### Directions
Write out the lines below verbatim, from the line with "Given: Uncheck the +610852274 number checkbox" up to and including the line with "click(x=608, y=177)".

* start Material to process *

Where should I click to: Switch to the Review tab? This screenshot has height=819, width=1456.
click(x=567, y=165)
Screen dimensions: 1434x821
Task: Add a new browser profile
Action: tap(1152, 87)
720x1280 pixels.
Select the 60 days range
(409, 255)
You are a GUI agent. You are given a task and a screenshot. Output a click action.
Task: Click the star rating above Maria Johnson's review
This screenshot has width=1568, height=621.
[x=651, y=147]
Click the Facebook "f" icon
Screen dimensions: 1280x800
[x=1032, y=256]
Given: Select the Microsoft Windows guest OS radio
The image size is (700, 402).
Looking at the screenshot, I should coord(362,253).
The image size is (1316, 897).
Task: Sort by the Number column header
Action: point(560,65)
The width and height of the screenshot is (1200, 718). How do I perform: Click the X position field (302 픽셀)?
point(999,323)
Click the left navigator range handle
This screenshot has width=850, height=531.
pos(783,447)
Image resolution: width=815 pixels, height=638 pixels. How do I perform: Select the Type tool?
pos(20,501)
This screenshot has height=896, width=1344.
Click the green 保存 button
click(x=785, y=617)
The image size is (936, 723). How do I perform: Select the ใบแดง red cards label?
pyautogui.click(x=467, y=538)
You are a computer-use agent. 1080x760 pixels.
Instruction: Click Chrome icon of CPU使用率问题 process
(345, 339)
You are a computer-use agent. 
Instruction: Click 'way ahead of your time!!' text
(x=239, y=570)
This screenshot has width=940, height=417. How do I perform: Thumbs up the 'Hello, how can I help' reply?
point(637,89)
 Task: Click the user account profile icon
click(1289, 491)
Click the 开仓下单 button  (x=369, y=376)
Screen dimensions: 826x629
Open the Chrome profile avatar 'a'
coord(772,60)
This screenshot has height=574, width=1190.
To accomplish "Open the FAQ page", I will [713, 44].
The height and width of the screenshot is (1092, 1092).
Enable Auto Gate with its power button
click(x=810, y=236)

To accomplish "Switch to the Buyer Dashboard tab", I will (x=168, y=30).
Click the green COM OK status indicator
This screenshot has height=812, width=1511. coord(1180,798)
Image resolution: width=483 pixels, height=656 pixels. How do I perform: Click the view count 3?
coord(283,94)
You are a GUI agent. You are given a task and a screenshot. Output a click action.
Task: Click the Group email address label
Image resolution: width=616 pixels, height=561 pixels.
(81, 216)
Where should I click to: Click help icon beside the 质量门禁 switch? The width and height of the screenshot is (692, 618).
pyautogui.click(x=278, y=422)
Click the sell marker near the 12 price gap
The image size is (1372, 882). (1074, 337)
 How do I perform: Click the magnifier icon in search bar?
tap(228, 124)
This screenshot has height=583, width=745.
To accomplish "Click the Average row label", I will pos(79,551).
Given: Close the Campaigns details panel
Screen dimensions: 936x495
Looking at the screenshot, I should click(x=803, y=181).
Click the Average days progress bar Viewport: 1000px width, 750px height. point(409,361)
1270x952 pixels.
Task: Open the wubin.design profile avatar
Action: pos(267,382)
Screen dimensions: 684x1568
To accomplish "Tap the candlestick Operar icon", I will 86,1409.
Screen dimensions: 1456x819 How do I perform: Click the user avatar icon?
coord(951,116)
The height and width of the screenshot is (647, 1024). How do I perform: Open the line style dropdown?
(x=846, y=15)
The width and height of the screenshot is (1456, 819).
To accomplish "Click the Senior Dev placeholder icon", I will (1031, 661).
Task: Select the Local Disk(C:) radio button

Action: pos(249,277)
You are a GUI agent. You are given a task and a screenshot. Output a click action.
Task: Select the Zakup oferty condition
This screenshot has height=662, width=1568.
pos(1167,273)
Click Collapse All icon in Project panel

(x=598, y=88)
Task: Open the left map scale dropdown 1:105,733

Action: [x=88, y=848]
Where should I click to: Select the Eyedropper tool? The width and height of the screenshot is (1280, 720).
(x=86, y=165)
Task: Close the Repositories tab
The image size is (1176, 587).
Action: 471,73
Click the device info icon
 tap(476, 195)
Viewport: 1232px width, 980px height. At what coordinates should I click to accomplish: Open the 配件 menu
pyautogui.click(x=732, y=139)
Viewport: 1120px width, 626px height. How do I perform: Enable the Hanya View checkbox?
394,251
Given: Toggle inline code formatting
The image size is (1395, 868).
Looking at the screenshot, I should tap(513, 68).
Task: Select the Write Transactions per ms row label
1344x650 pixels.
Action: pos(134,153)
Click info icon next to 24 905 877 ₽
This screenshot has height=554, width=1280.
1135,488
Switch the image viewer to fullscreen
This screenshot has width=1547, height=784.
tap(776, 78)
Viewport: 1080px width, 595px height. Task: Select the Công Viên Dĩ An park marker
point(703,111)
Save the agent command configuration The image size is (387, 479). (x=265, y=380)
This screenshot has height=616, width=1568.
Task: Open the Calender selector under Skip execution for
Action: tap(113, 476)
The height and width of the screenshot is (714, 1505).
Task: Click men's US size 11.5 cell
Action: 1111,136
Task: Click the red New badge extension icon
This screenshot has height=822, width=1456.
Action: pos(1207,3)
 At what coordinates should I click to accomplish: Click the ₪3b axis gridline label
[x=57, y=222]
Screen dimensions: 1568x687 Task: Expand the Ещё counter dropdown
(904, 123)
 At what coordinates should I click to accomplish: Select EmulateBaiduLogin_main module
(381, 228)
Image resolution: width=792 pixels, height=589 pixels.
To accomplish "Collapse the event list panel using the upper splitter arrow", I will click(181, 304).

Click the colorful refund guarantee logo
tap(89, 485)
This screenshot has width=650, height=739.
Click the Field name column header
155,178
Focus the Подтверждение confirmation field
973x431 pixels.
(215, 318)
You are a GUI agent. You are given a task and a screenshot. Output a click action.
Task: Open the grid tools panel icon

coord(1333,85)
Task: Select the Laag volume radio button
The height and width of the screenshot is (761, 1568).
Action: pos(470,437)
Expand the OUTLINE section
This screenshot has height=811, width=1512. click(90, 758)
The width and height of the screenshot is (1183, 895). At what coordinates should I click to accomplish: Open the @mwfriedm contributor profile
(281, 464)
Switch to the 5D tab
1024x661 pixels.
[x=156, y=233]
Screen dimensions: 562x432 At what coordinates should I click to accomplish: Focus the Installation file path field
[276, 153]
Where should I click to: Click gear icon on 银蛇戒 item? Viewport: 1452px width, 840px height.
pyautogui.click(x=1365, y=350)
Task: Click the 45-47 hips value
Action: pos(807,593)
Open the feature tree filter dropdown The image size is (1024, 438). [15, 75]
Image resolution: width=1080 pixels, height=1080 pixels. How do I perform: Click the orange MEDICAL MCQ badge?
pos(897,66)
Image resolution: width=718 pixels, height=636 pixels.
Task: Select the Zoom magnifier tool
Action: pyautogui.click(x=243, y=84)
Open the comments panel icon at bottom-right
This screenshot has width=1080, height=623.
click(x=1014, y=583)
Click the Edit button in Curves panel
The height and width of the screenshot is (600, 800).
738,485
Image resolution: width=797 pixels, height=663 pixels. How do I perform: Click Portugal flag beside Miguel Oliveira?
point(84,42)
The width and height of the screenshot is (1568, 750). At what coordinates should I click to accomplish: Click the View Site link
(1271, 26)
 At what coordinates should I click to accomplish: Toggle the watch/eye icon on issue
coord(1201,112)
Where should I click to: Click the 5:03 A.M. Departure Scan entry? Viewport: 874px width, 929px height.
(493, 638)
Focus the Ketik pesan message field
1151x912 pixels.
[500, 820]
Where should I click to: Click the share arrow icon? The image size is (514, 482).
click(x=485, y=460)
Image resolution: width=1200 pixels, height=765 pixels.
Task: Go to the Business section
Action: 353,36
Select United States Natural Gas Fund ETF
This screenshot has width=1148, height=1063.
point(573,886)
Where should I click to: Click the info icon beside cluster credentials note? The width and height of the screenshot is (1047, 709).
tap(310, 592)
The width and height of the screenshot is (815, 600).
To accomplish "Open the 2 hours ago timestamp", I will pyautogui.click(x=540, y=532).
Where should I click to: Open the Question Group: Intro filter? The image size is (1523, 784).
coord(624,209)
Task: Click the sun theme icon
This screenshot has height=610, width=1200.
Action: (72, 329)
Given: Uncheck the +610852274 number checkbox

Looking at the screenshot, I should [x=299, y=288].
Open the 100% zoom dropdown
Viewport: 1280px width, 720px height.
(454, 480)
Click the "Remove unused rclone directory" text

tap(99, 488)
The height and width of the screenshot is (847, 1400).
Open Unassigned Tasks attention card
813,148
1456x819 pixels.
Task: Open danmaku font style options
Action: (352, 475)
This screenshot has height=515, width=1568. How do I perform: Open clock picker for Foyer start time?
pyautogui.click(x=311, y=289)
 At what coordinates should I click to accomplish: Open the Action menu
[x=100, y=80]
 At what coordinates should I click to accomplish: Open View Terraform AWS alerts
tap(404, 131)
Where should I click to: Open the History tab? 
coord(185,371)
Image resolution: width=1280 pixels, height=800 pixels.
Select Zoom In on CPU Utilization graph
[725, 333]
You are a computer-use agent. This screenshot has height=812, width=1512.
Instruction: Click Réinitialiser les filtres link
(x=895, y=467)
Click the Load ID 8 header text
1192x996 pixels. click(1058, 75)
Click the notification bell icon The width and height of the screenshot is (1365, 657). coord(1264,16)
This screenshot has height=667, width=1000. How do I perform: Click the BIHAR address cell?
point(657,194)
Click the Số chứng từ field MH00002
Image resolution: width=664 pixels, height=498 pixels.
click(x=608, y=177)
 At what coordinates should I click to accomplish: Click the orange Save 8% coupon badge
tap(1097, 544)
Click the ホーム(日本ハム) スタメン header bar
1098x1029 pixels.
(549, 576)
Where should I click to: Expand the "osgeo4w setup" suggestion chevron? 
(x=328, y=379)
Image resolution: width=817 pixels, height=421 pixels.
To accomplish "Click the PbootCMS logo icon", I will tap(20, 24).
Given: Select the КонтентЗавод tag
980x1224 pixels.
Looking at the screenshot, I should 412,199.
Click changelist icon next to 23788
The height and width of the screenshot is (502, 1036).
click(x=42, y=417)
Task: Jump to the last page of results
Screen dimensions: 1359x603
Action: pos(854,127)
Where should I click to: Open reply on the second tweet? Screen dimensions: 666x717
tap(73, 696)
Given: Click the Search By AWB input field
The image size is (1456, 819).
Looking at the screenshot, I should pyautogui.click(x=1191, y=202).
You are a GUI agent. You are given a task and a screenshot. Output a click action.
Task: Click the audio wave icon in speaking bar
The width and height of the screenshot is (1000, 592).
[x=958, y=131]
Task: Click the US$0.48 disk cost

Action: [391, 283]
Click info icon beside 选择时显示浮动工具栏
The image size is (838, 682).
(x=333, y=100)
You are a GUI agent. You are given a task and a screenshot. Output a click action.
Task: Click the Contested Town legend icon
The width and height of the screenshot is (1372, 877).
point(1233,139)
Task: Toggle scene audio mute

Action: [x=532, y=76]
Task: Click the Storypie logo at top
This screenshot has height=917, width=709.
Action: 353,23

* end Material to process *

### The result
Given: Uncheck the +610852274 number checkbox

Looking at the screenshot, I should [x=299, y=288].
Open the 100% zoom dropdown
Viewport: 1280px width, 720px height.
(454, 480)
Click the "Remove unused rclone directory" text

tap(99, 488)
The height and width of the screenshot is (847, 1400).
Open Unassigned Tasks attention card
813,148
1456x819 pixels.
Task: Open danmaku font style options
Action: (352, 475)
This screenshot has height=515, width=1568. How do I perform: Open clock picker for Foyer start time?
pyautogui.click(x=311, y=289)
 At what coordinates should I click to accomplish: Open the Action menu
[x=100, y=80]
 At what coordinates should I click to accomplish: Open View Terraform AWS alerts
tap(404, 131)
Where should I click to: Open the History tab? 
coord(185,371)
Image resolution: width=1280 pixels, height=800 pixels.
Select Zoom In on CPU Utilization graph
[725, 333]
You are a computer-use agent. This screenshot has height=812, width=1512.
Instruction: Click Réinitialiser les filtres link
(x=895, y=467)
Click the Load ID 8 header text
1192x996 pixels. click(1058, 75)
Click the notification bell icon The width and height of the screenshot is (1365, 657). coord(1264,16)
This screenshot has height=667, width=1000. How do I perform: Click the BIHAR address cell?
point(657,194)
Click the Số chứng từ field MH00002
Image resolution: width=664 pixels, height=498 pixels.
click(x=608, y=177)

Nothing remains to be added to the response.